How to complete this task: All entries below are to be set down again exactly as given.

Stored data entries:
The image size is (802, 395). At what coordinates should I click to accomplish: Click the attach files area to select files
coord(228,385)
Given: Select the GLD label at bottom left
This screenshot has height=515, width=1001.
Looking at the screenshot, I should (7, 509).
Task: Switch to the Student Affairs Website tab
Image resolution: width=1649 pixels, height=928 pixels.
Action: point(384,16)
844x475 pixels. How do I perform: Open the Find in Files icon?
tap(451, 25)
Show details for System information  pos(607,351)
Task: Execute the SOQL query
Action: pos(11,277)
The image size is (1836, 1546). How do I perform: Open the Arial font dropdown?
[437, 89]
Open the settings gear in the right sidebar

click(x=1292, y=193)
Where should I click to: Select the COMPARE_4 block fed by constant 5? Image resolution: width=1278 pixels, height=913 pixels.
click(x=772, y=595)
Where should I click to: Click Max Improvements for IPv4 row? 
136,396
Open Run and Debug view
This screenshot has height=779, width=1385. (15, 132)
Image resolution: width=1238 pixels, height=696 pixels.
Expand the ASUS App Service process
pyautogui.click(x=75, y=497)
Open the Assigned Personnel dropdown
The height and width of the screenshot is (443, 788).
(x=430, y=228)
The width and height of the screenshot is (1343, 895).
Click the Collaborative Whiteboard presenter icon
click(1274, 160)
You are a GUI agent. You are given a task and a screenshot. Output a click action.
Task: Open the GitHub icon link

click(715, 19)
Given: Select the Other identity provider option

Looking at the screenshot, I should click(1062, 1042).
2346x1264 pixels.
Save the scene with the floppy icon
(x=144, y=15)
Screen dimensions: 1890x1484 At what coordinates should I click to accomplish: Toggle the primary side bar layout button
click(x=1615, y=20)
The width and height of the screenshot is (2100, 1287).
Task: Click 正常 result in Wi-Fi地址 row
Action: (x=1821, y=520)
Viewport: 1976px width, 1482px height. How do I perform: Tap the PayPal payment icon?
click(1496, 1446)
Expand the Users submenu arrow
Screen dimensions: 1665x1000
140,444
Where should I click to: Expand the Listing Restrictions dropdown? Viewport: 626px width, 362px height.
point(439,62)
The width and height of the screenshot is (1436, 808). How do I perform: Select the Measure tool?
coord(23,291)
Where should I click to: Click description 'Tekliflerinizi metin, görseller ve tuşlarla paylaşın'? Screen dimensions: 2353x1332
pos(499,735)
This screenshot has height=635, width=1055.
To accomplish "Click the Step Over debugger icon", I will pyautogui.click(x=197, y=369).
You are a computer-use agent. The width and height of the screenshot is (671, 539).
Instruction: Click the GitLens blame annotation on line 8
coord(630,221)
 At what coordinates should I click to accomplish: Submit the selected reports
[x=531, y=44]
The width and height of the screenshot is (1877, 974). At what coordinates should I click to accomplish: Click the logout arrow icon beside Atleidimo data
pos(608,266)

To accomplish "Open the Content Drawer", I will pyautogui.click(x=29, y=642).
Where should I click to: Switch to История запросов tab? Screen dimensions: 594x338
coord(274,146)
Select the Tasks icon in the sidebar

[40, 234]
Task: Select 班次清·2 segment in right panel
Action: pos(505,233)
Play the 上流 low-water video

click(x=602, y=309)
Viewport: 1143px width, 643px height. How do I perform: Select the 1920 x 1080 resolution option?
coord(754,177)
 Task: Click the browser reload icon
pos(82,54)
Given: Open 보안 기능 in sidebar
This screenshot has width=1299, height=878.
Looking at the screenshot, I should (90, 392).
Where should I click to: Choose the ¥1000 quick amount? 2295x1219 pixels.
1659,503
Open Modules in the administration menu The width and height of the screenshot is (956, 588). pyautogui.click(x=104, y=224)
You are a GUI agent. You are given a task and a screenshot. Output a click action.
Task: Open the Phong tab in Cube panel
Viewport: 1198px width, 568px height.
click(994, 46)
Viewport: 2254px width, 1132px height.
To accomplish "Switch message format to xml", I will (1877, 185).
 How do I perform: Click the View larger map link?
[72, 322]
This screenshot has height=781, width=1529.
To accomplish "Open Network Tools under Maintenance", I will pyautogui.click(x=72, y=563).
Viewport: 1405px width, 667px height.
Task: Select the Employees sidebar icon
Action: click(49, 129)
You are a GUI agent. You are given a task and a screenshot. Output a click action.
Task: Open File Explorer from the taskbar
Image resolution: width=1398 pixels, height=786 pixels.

Output for this task:
The image size is (802, 395). At what coordinates should I click to accomplish: Click the attach files area to select files
coord(228,385)
Given: Select the GLD label at bottom left
This screenshot has height=515, width=1001.
Looking at the screenshot, I should (7, 509).
Task: Switch to the Student Affairs Website tab
Image resolution: width=1649 pixels, height=928 pixels.
Action: point(384,16)
844x475 pixels. How do I perform: Open the Find in Files icon?
tap(451, 25)
Show details for System information  pos(607,351)
Task: Execute the SOQL query
Action: pos(11,277)
The image size is (1836, 1546). How do I perform: Open the Arial font dropdown?
[437, 89]
Open the settings gear in the right sidebar

click(x=1292, y=193)
Where should I click to: Select the COMPARE_4 block fed by constant 5? Image resolution: width=1278 pixels, height=913 pixels.
click(x=772, y=595)
Where should I click to: Click Max Improvements for IPv4 row? 
136,396
Open Run and Debug view
This screenshot has height=779, width=1385. (15, 132)
Image resolution: width=1238 pixels, height=696 pixels.
Expand the ASUS App Service process
pyautogui.click(x=75, y=497)
Open the Assigned Personnel dropdown
The height and width of the screenshot is (443, 788).
(x=430, y=228)
The width and height of the screenshot is (1343, 895).
Click the Collaborative Whiteboard presenter icon
click(1274, 160)
You are a GUI agent. You are given a task and a screenshot. Output a click action.
Task: Open the GitHub icon link

click(715, 19)
Given: Select the Other identity provider option

Looking at the screenshot, I should click(1062, 1042).
2346x1264 pixels.
Save the scene with the floppy icon
(x=144, y=15)
Screen dimensions: 1890x1484 At what coordinates should I click to accomplish: Toggle the primary side bar layout button
click(x=1615, y=20)
The width and height of the screenshot is (2100, 1287).
Task: Click 正常 result in Wi-Fi地址 row
Action: (x=1821, y=520)
Viewport: 1976px width, 1482px height. How do I perform: Tap the PayPal payment icon?
click(1496, 1446)
Expand the Users submenu arrow
Screen dimensions: 1665x1000
140,444
Where should I click to: Expand the Listing Restrictions dropdown? Viewport: 626px width, 362px height.
point(439,62)
The width and height of the screenshot is (1436, 808). How do I perform: Select the Measure tool?
coord(23,291)
Where should I click to: Click description 'Tekliflerinizi metin, görseller ve tuşlarla paylaşın'? Screen dimensions: 2353x1332
pos(499,735)
This screenshot has height=635, width=1055.
To accomplish "Click the Step Over debugger icon", I will pyautogui.click(x=197, y=369).
You are a computer-use agent. The width and height of the screenshot is (671, 539).
Instruction: Click the GitLens blame annotation on line 8
coord(630,221)
 At what coordinates should I click to accomplish: Submit the selected reports
[x=531, y=44]
The width and height of the screenshot is (1877, 974). At what coordinates should I click to accomplish: Click the logout arrow icon beside Atleidimo data
pos(608,266)

To accomplish "Open the Content Drawer", I will pyautogui.click(x=29, y=642).
Where should I click to: Switch to История запросов tab? Screen dimensions: 594x338
coord(274,146)
Select the Tasks icon in the sidebar

[40, 234]
Task: Select 班次清·2 segment in right panel
Action: pos(505,233)
Play the 上流 low-water video

click(x=602, y=309)
Viewport: 1143px width, 643px height. How do I perform: Select the 1920 x 1080 resolution option?
coord(754,177)
 Task: Click the browser reload icon
pos(82,54)
Given: Open 보안 기능 in sidebar
This screenshot has width=1299, height=878.
Looking at the screenshot, I should (90, 392).
Where should I click to: Choose the ¥1000 quick amount? 2295x1219 pixels.
1659,503
Open Modules in the administration menu The width and height of the screenshot is (956, 588). pyautogui.click(x=104, y=224)
You are a GUI agent. You are given a task and a screenshot. Output a click action.
Task: Open the Phong tab in Cube panel
Viewport: 1198px width, 568px height.
click(994, 46)
Viewport: 2254px width, 1132px height.
To accomplish "Switch message format to xml", I will (1877, 185).
 How do I perform: Click the View larger map link?
[72, 322]
This screenshot has height=781, width=1529.
To accomplish "Open Network Tools under Maintenance", I will pyautogui.click(x=72, y=563).
Viewport: 1405px width, 667px height.
Task: Select the Employees sidebar icon
Action: click(49, 129)
You are a GUI agent. You are given a task and a screenshot. Output a click action.
Task: Open File Explorer from the taskbar
Image resolution: width=1398 pixels, height=786 pixels.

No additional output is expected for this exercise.